Editorial · CASRAI · AI and ML research outputs

Overfitting and Underfitting in Machine Learning Explained

Overfitting happens when a model memorises training data instead of learning general patterns, while underfitting means it is too simple to capture them. This guide explains the bias-variance trade-off, regularisation, cross-validation and the threat to reproducible ML.

ByCASRAI Editorial Board

Published 19 Jun 2026· 4 minute read

Overfitting occurs when a machine learning model learns the noise and quirks of its training data so closely that it performs well on that data but poorly on new, unseen data. Its opposite, underfitting, occurs when a model is too simple to capture the underlying pattern and performs poorly even on the training data. Balancing these two failure modes is one of the central challenges of building reliable, reproducible models.

The bias-variance trade-off

Underfitting and overfitting are two sides of the bias-variance trade-off. Bias is error from overly simplistic assumptions; a high-bias model misses real structure and underfits. Variance is error from excessive sensitivity to the training sample; a high-variance model chases noise and overfits. As you make a model more flexible, bias falls but variance rises. The art is to find the sweet spot where total error, the sum of both, is lowest.
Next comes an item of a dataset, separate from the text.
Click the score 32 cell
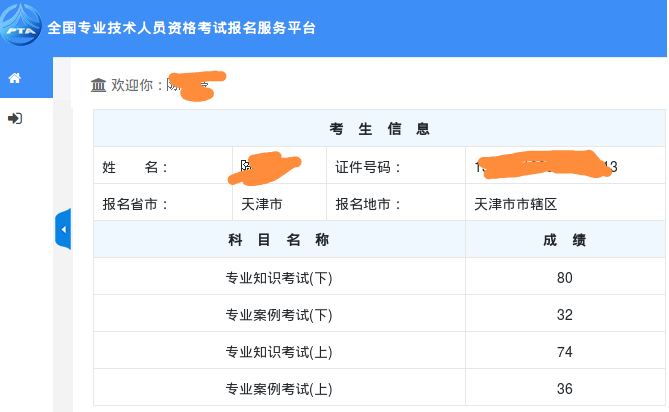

A model that generalises well sits between the extremes.

Aspect	Underfitting	Good fit	Overfitting
Model complexity	Too low	Appropriate	Too high
Bias	High	Balanced	Low
Variance	Low	Balanced	High
Training accuracy	Poor	Good	Excellent
Test accuracy	Poor	Good	Poor

The tell-tale sign of overfitting is a large gap between strong training performance and weak test performance. Underfitting shows up as poor performance on both.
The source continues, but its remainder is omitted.